Many Filipino-Canadians, like fourth-year journalism student Marie Alcober, took to social media to come together and form communities of support and relief.

She had created a Facebook group in 2011 to gather support for those who were affected by Typhoon Sendong. Two years later, she has resurrected the group for the victims of Typhoon Haiyan.

“Philippines will always be home to me, so it’s hard not to take their pain personally,” Alcober said. “It’s important for me to use the resources that I have in Canada to directly affect them.”

Alcober may not live in the Philippines anymore, but the country is still home to 22 members of her family, who live in Tacloban City. She says they haven’t had access to food or clean water since Haiyan hit on Nov. 8.

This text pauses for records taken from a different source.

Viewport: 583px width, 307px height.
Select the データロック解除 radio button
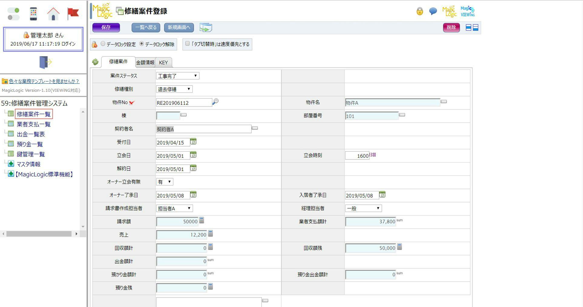coord(142,44)
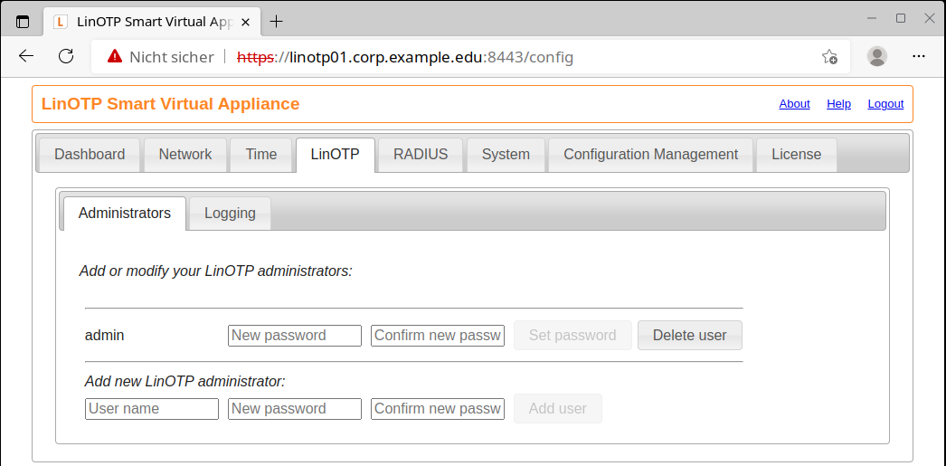
Task: Click the Logout link
Action: [885, 104]
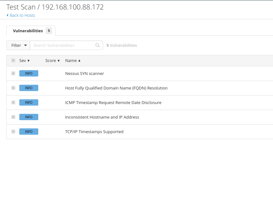The width and height of the screenshot is (273, 209).
Task: Click INFO badge for ICMP Timestamp row
Action: point(29,102)
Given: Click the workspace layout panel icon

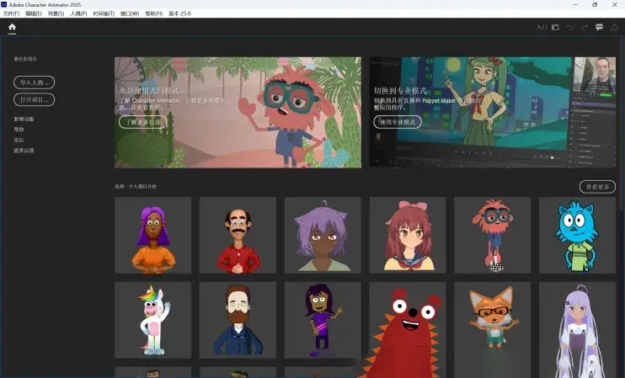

Alcobar has spent the past week driving around the GTA with her dad, collecting donations from their network of friends in a desperate attempt to help her family get out of the wreckage.
She says one of her cousins is still missing in Haiyan’s wake.

It’s people like Alcobar’s cousin that Riana Feliciano wants to reach out to. Feliciano, studying nonprofit and voluntary sector management at Ryerson, said she feels compelled to help out, even if she can’t physically be there, sifting through the rubble herself.

“As much as I really want to go home, I can’t,” she said. “I have responsibilities here (in Toronto) and I just try to help out online as much as I can.”

Feliciano got in touch with her friends at the University of Philippines, where she used to be a member of the school’s Mountaineers Search and Rescue Team (UPM SAR). She said she knew they would be out there providing relief to the typhoon victims.

The UPM SAR is working in three areas where the waters of the western Pacific Ocean wreaked havoc: Guiuan; Eastern Samar; Culion Town, Palawan and Roxas City, Capiz.

From Toronto, Feliciano is expanding her outreach to her friends to gather resources to send back to her contacts at UPM SAR. She has also started an online group dedicated to sharing contact information of different local Filipino groups that want to band together to provide assistance.

“I don’t think there’s a central agency or group doing the co-ordination,” she said. “So, I’m constantly checking other organizations, just making sure that there is help coming from Toronto.”

But sometimes, in dire circumstances, help comes from unlikely sources.

Ryerson president Sheldon Levy said an anonymous donor has pledged to match the first $5,000 raised for aid by the university’s student groups.

While the school cannot donate to relief efforts as an institution, Levy said some members of the administration are making personal donations to help boost fundraising targets.
“I hope we do well on this,” he said. “A lot of help is needed.”